# Notebook created to train the logistic regression model without having to reload the dataset every time

# Because for some reason, ucimlrepository takes an weirdly long time to load

In [8]:
from pandas import DataFrame
from ucimlrepo import fetch_ucirepo
import numpy as np
from numpy import floating as fl, float32 as f32, float64 as f64, int32 as i32
from numpy.typing import NDArray
from pprint import pprint

# Iris dataset
DATASET_ID = 53

iris = fetch_ucirepo(id=DATASET_ID)  # fetch dataset
assert iris.data is not None

DATA: DataFrame = iris.data.original
LAB_NAME: str = iris.data["headers"][-1]

from sklearn.model_selection import train_test_split
FEAT, FEAT_test, y_train, y_test = train_test_split(iris.data.features, DATA[LAB_NAME], test_size=0.3, random_state=42)

DATA_train = FEAT.copy(deep=True)
DATA_train["class"] = y_train

DATA_test = FEAT_test.copy(deep=True)
DATA_test["class"] = y_test

# FEAT: DataFrame = X_train
# FEAT_test: DataFrame = X_test

LABELS_STR: DataFrame = DATA_train[LAB_NAME]  # type: ignore
LABELS_STR_test: DataFrame = DATA_test[LAB_NAME]  # type: ignore

lab_values  = LABELS_STR.unique()
lab_values_test  = LABELS_STR_test.unique()

LAB_IDX_VAL: dict[int, str] = dict(zip(range(len(lab_values)), lab_values))
LAB_VAL_IDX: dict[str, int] = dict(zip(lab_values, range(len(lab_values))))
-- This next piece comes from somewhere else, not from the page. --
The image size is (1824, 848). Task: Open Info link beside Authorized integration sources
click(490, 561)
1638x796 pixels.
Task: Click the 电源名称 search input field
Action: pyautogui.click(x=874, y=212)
LAB_IDX_VAL_test: dict[int, str] = dict(zip(range(len(lab_values_test)), lab_values_test))
LAB_VAL_IDX_test: dict[str, int] = dict(zip(lab_values_test, range(len(lab_values_test))))


LABELS: NDArray[int] = np.array([LAB_VAL_IDX[class_value] for class_value in LABELS_STR])
LABELS_test: NDArray[int] = np.array([LAB_VAL_IDX[class_value] for class_value in LABELS_STR])
COL_NAMES = list(FEAT.columns)
DATA_test

Unnamed: 0,sepal length,sepal width,petal length,petal width,class
73,6.1,2.8,4.7,1.2,Iris-versicolor
18,5.7,3.8,1.7,0.3,Iris-setosa
118,7.7,2.6,6.9,2.3,Iris-virginica
78,6.0,2.9,4.5,1.5,Iris-versicolor
76,6.8,2.8,4.8,1.4,Iris-versicolor
31,5.4,3.4,1.5,0.4,Iris-setosa
64,5.6,2.9,3.6,1.3,Iris-versicolor
141,6.9,3.1,5.1,2.3,Iris-virginica
68,6.2,2.2,4.5,1.5,Iris-versicolor
82,5.8,2.7,3.9,1.2,Iris-versicolor


## Gradient Descent
`gradient_descent.py`


In [None]:
def grad_desc_ml(
        features: NDArray, labels: NDArray, df, w: NDArray, b: fl, alpha: float, num_iters: int
) -> tuple[NDArray, fl]:
    """Same gradient descent `gradient_desent` method, but that takes `features` (X) and `labels` (y)
    as additional parameters, since they're obviously going to be need for any kind of learning whatsoever.
    Parameters
    ----------
    `features` : NDArray
        Samples / features.
    `labels` : NDArray
        labels / class associated to each sample.
    `df`: function
        derivative function (i.e. gradient)
    `w` : NDArray
        weights vector.
    `b` : fl (float or NDArray[float])
        bias
    `alpha`: float
        define how the function will converge. Values too big will give bad results and values too small won't converge or will converge too slowly
    `num_iters`: Number of iterations
    Return value
    ------------
    Optimal vector for the initial configuration and parameters"""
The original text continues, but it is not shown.